Adding your code to a global shared library assumes the code is "trusted" meaning you should not have to validate each and every call outside of the sandbox.

jenkins.io/doc/book/pipeline/share...

"These libraries are considered "trusted:" they can run any methods in Java, Groovy, Jenkins internal APIs, Jenkins plugins, or third-party libraries. This allows you to define libraries which encapsulate individually unsafe APIs in a higher-level wrapper safe for use from any Pipeline"

Collapse
 
dmfay profile image
Dian Fay

That looks new! The Jenkins instance I was working with was a couple years old and I don't remember seeing anything like that functionality.

Collapse
 
ferricoxide profile image
Thomas H Jones II

Yeah. I'd been doing similar. However, as we've added new people to this particular project and have more "never used Jenkins" people on the team writing Jenkins jobs, more in the way of simple mistakes have been happening.

Always nice to get a green from Travis saying that at least the syntax of something is correct.

Collapse
 
cvega profile image
Casey Vega

I'd recommend the following:

  • use a git pre-commit hook that invokes linting via shell/curl
    • do this for all of your code, prevent bad commits whenever possible
  • use a branch to update your pipeline where possible (multibranch/organization job type)
  • use if statements for scripted and when blocks for declarative to develop safely when dealing with prod systems
  • define a PR strategy and code review changes
Thread Thread
 
ferricoxide profile image
Thomas H Jones II
  • use a git pre-commit hook that invokes linting via shell/curl
    • do this for all of your code, prevent bad commits whenever possible

We generally just define tests within our ..yml files. With the various versions of git clients in use, it's more reliable than hoping that a given user's git client is - or can even be - configured to use standardized pre-commit hooks.

  • use a branch to update your pipeline where possible (multibranch/organization job type)

Our overall model is "work in a branch of your own fork, then PR back to the appropriate branch of the root project".

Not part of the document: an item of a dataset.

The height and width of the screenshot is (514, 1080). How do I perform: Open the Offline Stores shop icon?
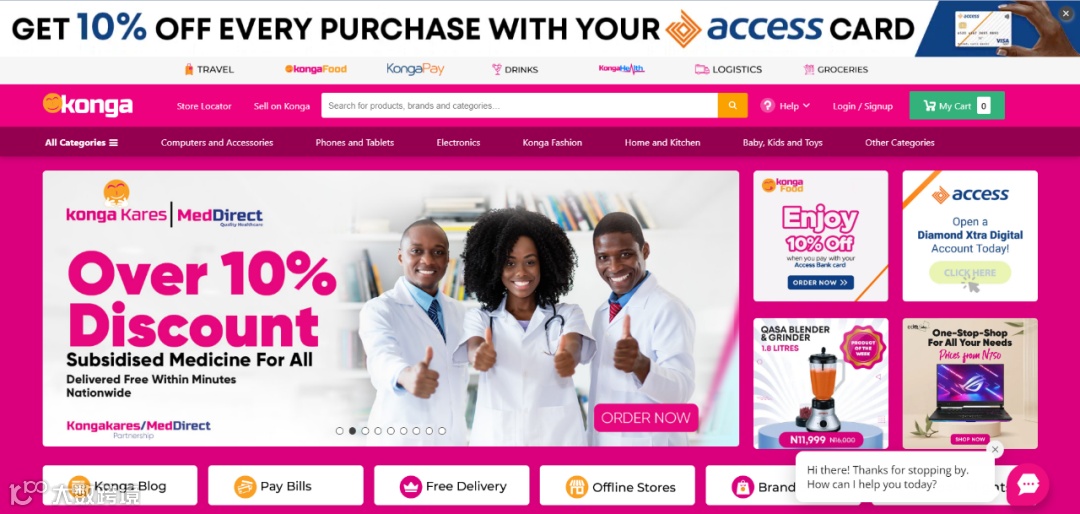click(577, 486)
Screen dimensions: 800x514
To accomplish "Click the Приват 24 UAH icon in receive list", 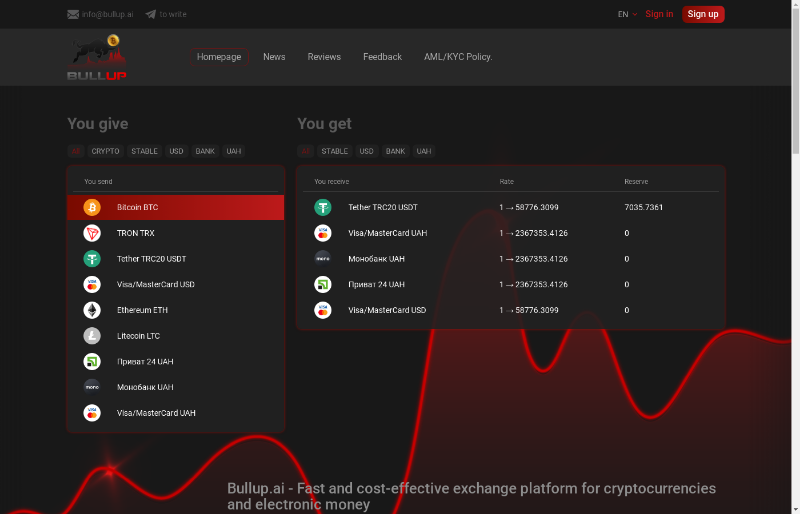I will point(323,284).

  • use if statements for scripted and when blocks for declarative to develop safely when dealing with prod systems

This is what I'm looking for. Happen to have any examples? As mentioned above, when using things like GitLab's built-in CI tool or tools like Travis, we've mostly been just handing off tests by way of file-extensions (.json files going through jq; .sh files going through ShellCheck; etc.). I'd been hoping there was a similar linter tool out there to hand off to. If we had to go the "roll your own route" (as your above seems to hint at), would be super helpful to have something to steal from use as a reference.

Collapse
 
june07t profile image
667 • Edited

github.com/june07/sublime-Jenkinsf...

Sublime Text is my goto so I wrote that plugin to leverage Jenkins' own declarative linter.

Uploading the Jenkinsfile and running the pipeline on each edit was definitely a broken workflow and took loads of time.